A Biology-Driven Deep-Learning Based Cell Survival Model for Proton Radiation

Y Lai1,2*, C Shen1, Y Chi2, F Guan3, X Jia1, (1) innovative Technology Of Radiotherapy Computation and Hardware (iTORCH) laboratory, Department of Radiation Oncology, University of Texas Southwestern Medical Center, Dallas, TX 75287, USA (2) Department of Physics, The University of Texas at Arlington, Arlington, TX 76019, USA (3) Departments of Radiation Physics, The University of Texas MD Anderson Cancer Center, Houston, Texas 77030, USA


PO-GePV-T-444 (Sunday, 7/25/2021)   [Eastern Time (GMT-4)]

Purpose: It is challenging to construct a generic biophysical model with good generality to accurately predict cell survivals for proton radiation. This study proposes a Biology-guided Cell Survival deep neural network (BgCSDNN) to directly derive cell surviving fraction (SF) based on different types of DNA damages computed by microscopic Monte Carlo (MC) simulations.

Methods: GPU-based MC computation platform gMicroMC was used to simulate the physical and chemical stages of proton radiations and calculate different types of DNA damages following setup of a proton irradiation experiment on lung cancer H460 cells. Spectrum of DNA damage was calculated to account for the dose inhomogeneities among cells. A biology-driven neural network that predicts SF as a function of the DNA damage spectrum was constructed with the network structure reflecting major pathways of DNA damage repair. We performed an end-to-end training of the network using MC simulated DNA damage data with ten different LETs and tested the validity of the SF prediction model for two different LETs. Weights of pathways related to different DNA damage types in the trained network were analyzed.
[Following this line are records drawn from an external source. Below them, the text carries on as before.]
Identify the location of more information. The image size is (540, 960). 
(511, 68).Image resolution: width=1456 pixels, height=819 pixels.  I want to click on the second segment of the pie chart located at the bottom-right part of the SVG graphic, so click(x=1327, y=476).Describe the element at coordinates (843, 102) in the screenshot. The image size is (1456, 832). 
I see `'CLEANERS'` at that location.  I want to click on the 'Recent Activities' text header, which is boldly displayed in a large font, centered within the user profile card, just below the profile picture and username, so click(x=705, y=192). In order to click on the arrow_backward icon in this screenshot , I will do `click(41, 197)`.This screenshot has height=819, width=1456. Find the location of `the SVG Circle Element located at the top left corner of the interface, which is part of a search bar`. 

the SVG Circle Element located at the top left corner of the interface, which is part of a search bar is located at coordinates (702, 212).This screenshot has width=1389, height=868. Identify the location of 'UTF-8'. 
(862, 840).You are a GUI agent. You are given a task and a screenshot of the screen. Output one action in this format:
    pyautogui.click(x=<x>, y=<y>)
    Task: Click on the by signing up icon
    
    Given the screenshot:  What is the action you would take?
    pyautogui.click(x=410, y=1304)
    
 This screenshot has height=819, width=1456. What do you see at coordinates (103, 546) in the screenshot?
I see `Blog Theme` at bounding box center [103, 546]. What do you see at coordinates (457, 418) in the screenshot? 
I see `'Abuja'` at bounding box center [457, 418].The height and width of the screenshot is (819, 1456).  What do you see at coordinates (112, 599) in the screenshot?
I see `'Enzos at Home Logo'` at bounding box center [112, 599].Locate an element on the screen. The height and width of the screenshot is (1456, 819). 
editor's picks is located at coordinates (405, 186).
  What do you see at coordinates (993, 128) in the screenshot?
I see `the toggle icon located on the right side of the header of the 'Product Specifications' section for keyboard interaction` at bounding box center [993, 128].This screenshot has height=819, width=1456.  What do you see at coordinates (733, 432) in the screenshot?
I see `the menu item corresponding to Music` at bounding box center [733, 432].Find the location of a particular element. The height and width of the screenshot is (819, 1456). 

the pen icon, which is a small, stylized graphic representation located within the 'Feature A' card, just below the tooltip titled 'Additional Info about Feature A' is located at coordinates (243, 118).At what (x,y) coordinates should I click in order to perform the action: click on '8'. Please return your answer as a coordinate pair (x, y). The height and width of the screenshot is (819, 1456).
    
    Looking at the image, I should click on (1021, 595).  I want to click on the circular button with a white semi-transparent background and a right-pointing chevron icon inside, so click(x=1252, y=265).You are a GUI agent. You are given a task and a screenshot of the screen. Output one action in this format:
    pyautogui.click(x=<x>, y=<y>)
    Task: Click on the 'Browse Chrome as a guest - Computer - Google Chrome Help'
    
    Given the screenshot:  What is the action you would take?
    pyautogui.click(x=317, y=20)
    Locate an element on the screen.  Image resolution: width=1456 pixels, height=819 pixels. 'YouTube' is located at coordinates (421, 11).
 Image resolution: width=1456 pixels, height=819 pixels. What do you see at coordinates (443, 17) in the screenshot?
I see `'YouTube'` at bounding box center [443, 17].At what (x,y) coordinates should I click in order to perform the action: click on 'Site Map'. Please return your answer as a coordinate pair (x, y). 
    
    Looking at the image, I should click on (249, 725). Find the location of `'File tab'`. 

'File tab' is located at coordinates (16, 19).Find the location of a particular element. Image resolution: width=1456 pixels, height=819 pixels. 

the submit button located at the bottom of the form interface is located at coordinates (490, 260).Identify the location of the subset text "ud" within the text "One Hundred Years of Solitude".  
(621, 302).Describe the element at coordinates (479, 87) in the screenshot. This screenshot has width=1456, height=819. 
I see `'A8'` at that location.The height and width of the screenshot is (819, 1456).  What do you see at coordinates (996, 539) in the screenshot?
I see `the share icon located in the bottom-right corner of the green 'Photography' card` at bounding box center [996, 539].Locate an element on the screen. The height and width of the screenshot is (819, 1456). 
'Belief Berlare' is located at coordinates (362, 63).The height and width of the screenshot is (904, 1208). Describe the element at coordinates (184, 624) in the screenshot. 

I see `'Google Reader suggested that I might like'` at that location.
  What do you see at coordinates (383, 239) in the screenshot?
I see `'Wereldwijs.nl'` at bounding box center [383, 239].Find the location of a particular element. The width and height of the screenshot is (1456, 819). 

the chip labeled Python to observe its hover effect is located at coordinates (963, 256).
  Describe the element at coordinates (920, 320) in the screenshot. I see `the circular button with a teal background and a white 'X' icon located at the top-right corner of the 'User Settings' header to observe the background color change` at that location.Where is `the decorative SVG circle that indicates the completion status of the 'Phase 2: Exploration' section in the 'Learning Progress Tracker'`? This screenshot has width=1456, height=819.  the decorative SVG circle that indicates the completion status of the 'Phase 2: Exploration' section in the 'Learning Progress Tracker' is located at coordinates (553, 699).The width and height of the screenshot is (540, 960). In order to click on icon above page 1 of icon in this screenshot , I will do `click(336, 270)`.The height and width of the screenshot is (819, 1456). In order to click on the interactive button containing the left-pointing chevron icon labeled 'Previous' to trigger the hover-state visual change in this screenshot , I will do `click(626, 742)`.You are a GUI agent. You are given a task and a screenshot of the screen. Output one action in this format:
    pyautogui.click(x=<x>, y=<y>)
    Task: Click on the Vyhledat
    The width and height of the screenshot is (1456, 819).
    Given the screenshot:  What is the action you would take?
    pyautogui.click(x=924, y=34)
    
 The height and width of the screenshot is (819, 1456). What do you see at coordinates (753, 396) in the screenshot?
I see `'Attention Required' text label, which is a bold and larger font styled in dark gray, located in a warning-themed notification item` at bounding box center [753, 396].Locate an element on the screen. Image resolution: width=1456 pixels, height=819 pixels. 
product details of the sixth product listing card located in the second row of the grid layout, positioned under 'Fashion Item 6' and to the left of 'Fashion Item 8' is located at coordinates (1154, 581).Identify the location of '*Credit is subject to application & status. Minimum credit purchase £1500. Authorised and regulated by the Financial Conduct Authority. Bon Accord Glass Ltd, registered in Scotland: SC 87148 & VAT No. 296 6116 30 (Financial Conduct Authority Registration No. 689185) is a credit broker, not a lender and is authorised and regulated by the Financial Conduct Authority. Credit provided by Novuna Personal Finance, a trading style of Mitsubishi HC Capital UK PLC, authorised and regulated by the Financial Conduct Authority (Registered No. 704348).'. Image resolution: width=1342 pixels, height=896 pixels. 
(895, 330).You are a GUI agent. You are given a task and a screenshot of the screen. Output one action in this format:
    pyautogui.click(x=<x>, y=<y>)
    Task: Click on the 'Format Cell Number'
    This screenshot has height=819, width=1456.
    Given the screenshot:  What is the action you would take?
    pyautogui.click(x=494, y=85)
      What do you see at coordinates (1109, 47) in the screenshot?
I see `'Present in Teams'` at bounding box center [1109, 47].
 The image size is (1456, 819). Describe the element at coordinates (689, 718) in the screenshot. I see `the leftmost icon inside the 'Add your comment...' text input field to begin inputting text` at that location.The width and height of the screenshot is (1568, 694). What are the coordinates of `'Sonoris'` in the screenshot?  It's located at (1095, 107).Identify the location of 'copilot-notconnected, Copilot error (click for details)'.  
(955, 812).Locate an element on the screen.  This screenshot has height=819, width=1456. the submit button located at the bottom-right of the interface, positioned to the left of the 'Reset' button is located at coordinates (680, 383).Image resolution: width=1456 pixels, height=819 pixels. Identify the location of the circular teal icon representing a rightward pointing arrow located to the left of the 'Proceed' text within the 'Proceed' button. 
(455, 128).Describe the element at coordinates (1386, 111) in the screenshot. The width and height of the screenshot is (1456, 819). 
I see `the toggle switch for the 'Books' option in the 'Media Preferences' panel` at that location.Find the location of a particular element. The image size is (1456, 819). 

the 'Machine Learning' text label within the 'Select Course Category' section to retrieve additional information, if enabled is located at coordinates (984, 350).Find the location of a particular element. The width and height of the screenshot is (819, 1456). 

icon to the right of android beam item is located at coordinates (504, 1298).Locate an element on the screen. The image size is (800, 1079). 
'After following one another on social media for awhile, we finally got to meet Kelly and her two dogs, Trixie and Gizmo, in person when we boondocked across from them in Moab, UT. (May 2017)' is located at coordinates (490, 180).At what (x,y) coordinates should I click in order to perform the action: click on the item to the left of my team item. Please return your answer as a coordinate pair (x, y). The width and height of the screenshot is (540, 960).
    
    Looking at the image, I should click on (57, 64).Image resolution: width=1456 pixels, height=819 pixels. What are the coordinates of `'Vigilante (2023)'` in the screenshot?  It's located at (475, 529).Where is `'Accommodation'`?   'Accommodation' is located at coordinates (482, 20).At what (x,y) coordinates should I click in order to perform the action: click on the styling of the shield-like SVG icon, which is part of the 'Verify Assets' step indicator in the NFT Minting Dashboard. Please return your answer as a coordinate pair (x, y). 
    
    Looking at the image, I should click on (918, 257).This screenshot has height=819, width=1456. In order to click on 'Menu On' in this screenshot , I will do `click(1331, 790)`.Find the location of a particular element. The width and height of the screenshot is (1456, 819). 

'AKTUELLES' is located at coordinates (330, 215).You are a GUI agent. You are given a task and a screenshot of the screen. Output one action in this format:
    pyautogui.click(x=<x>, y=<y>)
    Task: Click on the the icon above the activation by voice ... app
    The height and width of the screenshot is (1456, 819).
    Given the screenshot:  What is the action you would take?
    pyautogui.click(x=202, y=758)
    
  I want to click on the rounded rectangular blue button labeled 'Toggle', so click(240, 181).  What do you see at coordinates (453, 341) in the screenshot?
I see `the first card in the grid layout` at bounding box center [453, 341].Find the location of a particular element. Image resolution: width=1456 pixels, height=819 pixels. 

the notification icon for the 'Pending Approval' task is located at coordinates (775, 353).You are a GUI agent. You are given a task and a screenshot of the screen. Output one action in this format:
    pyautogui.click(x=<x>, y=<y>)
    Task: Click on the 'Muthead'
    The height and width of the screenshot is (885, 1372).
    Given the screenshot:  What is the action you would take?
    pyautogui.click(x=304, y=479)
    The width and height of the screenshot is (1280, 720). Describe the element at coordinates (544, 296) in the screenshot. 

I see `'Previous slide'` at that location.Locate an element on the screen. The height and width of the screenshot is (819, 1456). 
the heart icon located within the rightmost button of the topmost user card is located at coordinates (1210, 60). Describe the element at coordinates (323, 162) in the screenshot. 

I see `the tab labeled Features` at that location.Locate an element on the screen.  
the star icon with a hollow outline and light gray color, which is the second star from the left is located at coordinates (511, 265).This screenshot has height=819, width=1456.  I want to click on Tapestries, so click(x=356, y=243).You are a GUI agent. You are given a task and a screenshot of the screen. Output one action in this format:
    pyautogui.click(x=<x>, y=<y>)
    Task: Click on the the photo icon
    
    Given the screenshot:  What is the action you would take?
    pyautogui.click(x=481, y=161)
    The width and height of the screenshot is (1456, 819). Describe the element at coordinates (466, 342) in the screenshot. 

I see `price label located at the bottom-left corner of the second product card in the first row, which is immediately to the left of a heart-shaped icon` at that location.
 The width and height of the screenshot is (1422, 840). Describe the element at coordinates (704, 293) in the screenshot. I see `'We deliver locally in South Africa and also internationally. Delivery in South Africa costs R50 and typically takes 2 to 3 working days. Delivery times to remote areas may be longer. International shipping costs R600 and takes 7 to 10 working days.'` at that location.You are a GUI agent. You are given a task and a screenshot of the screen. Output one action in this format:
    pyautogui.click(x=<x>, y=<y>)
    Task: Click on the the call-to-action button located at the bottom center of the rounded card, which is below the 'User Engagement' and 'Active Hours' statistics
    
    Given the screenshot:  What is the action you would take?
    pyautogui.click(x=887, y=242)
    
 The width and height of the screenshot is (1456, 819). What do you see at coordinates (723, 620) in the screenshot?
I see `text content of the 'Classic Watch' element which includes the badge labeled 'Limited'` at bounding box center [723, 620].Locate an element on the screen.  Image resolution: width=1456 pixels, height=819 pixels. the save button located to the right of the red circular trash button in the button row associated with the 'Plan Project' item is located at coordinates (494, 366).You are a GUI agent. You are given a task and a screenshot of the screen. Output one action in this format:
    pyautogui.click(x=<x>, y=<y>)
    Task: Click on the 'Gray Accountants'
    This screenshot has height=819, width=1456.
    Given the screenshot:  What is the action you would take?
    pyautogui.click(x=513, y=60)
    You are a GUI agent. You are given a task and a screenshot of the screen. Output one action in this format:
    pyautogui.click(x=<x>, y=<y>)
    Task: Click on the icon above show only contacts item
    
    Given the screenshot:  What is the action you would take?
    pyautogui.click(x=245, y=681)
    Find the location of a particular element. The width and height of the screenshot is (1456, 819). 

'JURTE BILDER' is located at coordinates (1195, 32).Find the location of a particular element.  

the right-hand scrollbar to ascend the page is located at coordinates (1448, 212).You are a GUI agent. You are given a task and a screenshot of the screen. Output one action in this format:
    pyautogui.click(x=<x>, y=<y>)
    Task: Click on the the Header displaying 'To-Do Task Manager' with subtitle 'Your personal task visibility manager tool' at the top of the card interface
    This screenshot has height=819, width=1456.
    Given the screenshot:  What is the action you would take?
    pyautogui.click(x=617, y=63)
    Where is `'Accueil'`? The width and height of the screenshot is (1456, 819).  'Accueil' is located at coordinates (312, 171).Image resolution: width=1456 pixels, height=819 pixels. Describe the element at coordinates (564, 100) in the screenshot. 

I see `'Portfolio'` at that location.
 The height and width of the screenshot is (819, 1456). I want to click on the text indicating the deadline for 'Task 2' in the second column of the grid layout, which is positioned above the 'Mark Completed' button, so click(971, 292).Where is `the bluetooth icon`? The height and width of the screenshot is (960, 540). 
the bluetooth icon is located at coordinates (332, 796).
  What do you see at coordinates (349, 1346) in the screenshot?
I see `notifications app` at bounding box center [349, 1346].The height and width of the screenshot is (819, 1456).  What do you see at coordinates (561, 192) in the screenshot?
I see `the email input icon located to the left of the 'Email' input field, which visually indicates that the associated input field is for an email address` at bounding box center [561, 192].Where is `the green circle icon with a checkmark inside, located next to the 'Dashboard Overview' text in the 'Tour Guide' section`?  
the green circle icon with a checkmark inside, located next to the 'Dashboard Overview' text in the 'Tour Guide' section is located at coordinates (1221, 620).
Results: At 6 Gy, when LET increases from 0.9 to 19.0 keV/µm, double-strand breaks (DSBs) increases from 334±26.7 to 574±101.7 (mean ± standard deviation). The trained network achieved a mean relative error of 0.1 and 0.11 against experimental ground truth data on training data and test data, indicating generalizability of the model, which performed better than 0.23 for a LET-based linear-quadratic model. In the trained network, weights for DSB related pathways were ~0.4, substantially larger than the one for single strand break (~0.01), indicating the importance of DSBs in cell kills.

Conclusion: The novel BgCSDNN can accurately predict cell survival for proton radiation and provides biological insights to the cell survival process.